■ WHAT IS ASKED:
Quote the listing word for word, from the line containing "Describe the element" down to the line containing "at that location.", with both of those lines included. Omit the pictures from your answer.

■ SUPPLIED RECORDS:
--- start ---
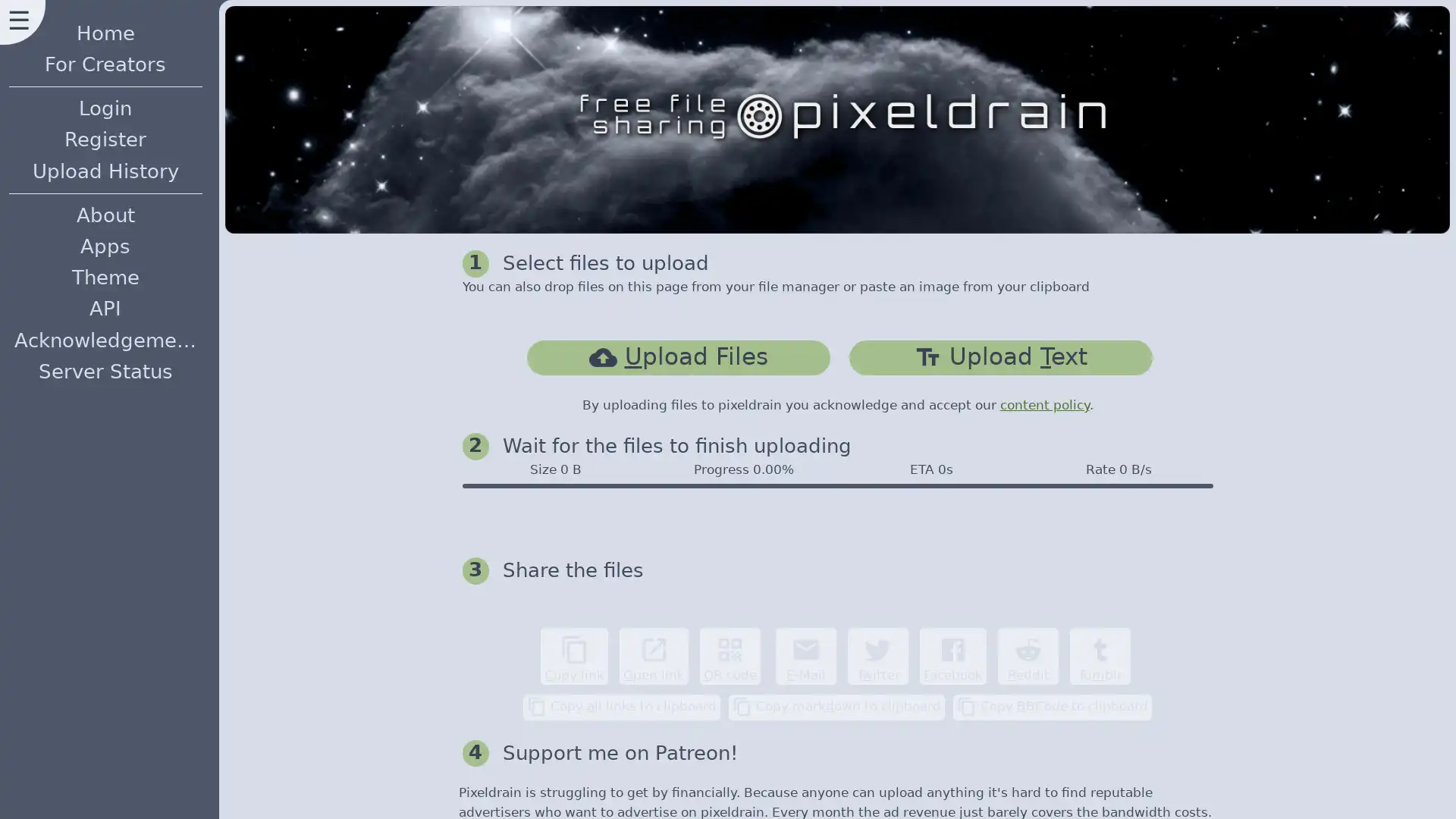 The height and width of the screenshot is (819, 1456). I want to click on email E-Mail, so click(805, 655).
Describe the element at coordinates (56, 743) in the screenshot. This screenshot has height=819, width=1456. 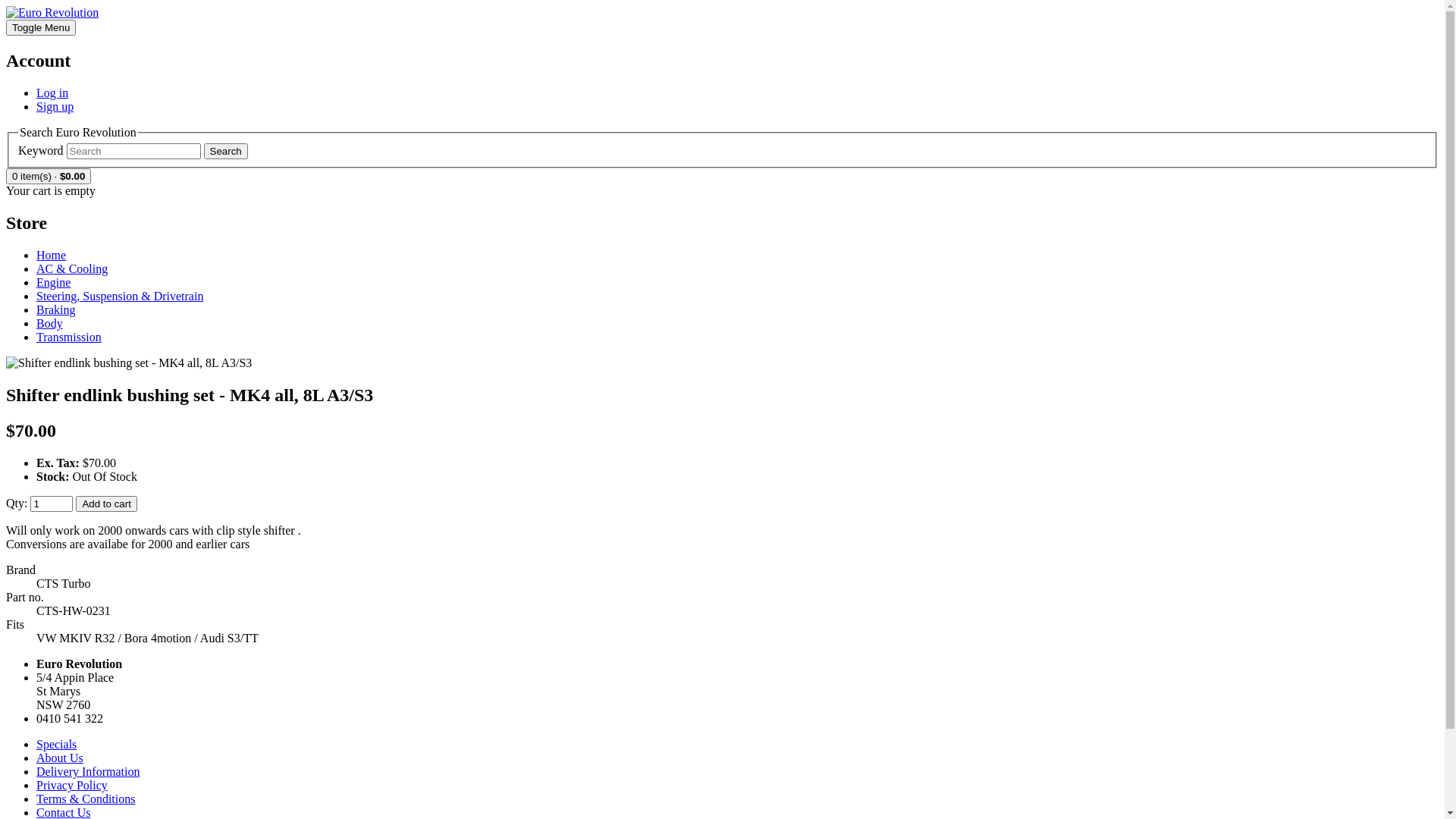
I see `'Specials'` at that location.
--- end ---
--- start ---
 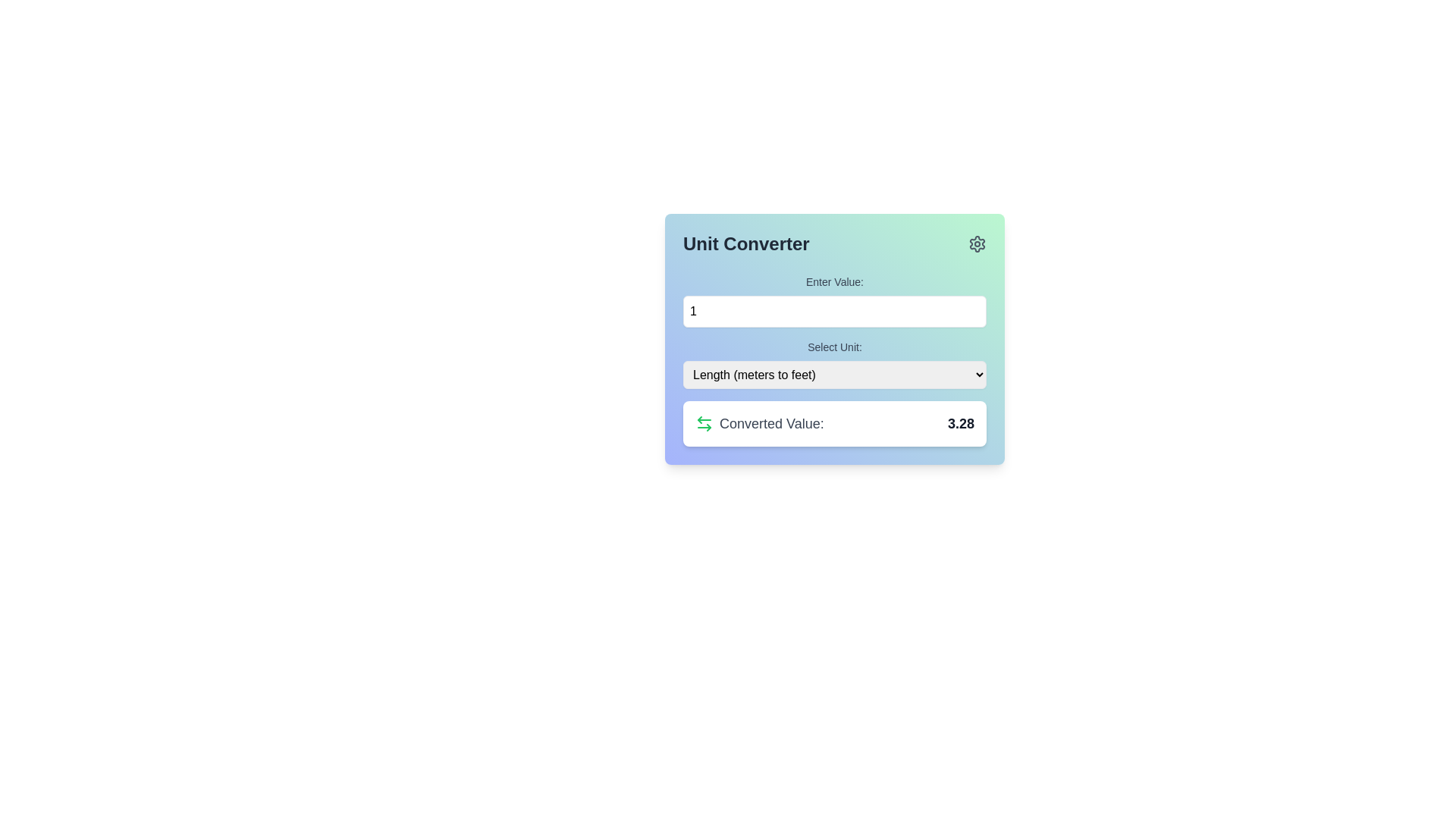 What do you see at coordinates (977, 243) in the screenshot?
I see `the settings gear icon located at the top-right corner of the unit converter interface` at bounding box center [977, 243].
--- end ---
--- start ---
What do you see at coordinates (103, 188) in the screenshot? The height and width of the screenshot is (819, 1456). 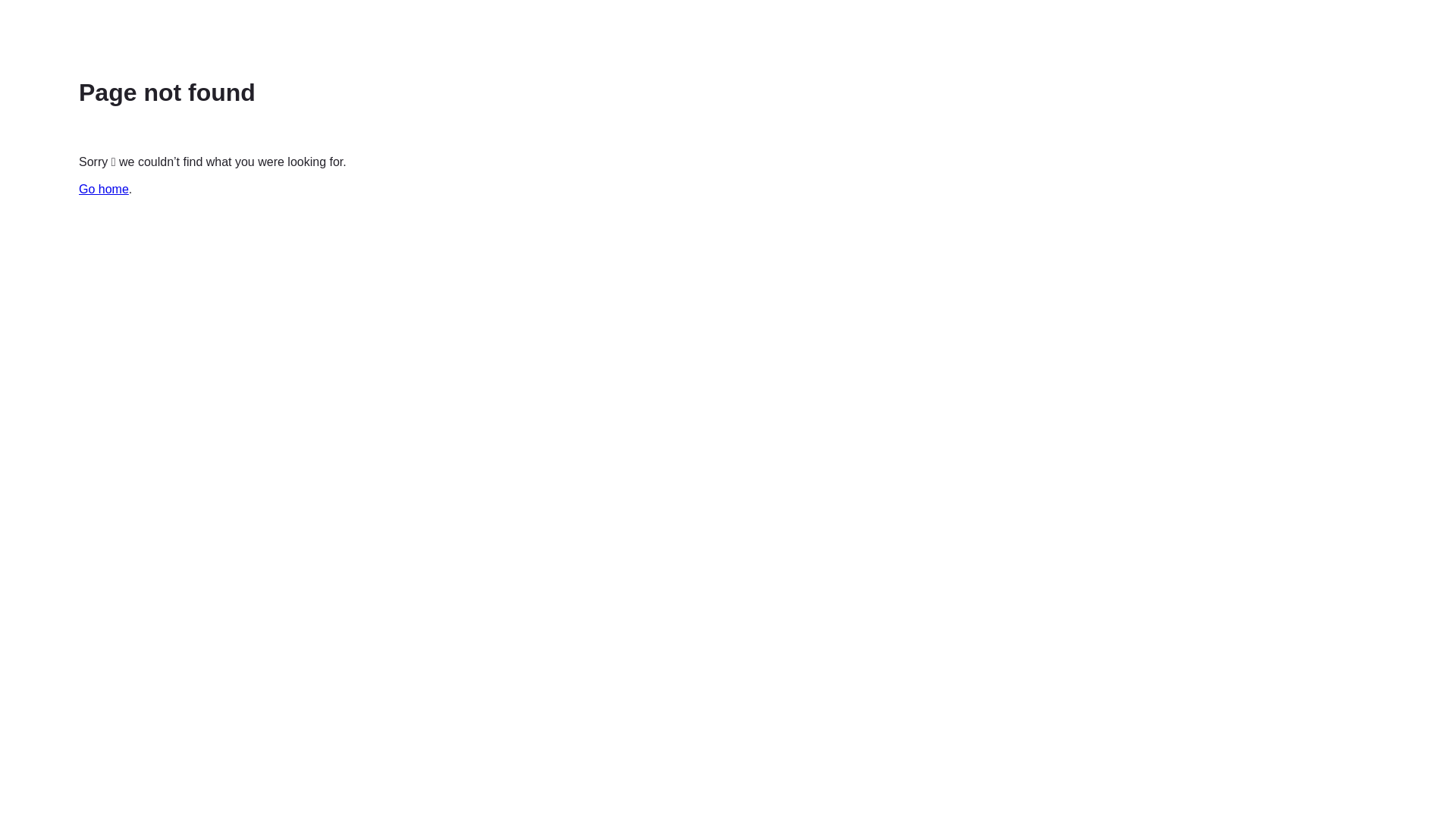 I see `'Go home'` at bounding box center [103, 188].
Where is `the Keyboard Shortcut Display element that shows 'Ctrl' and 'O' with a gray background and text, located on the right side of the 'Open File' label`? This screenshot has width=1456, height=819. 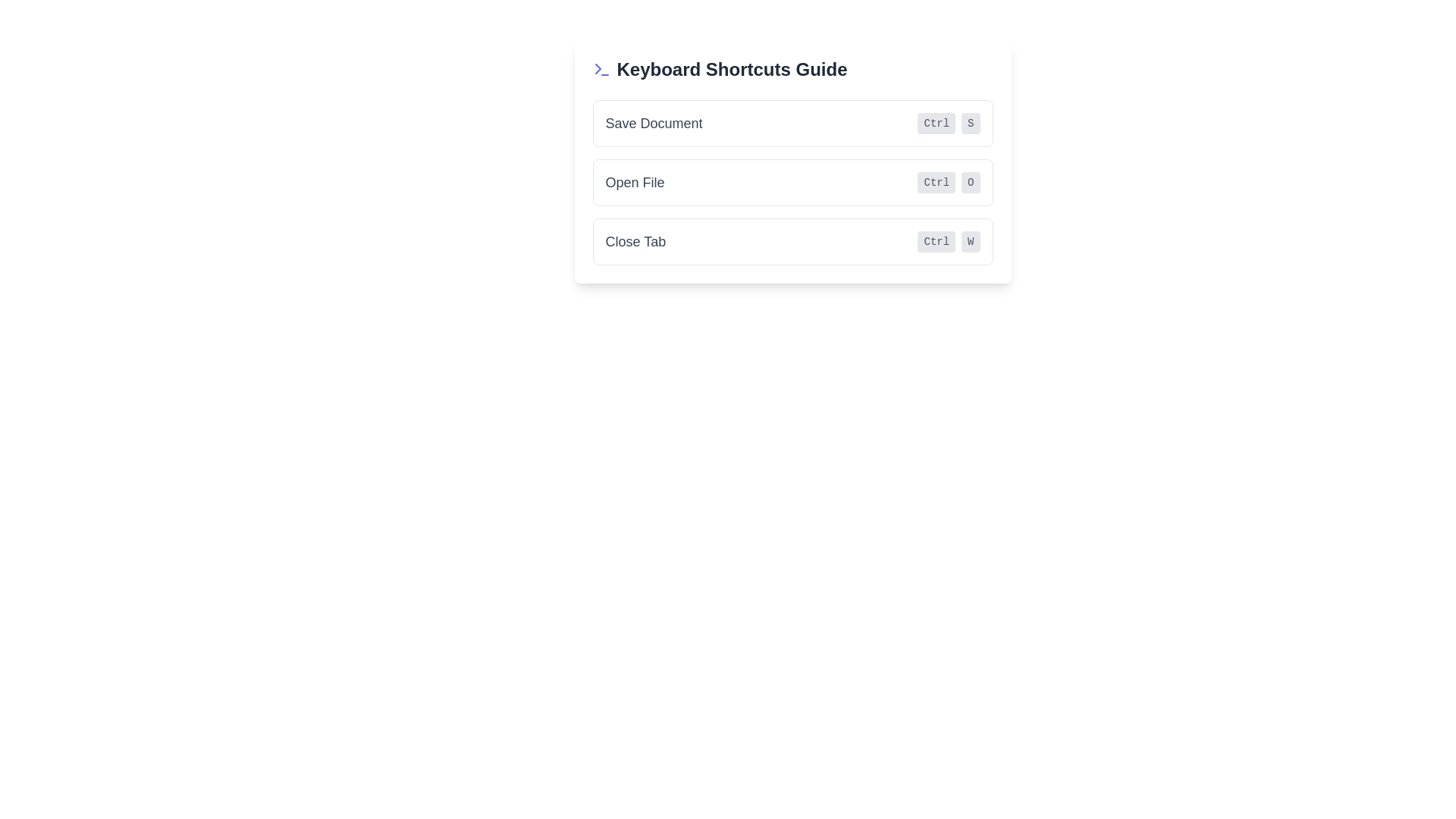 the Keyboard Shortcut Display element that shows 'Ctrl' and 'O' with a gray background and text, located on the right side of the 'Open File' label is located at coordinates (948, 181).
--- end ---
■ CORRECT OUTPUT:
Describe the element at coordinates (56, 743) in the screenshot. This screenshot has height=819, width=1456. 
I see `'Specials'` at that location.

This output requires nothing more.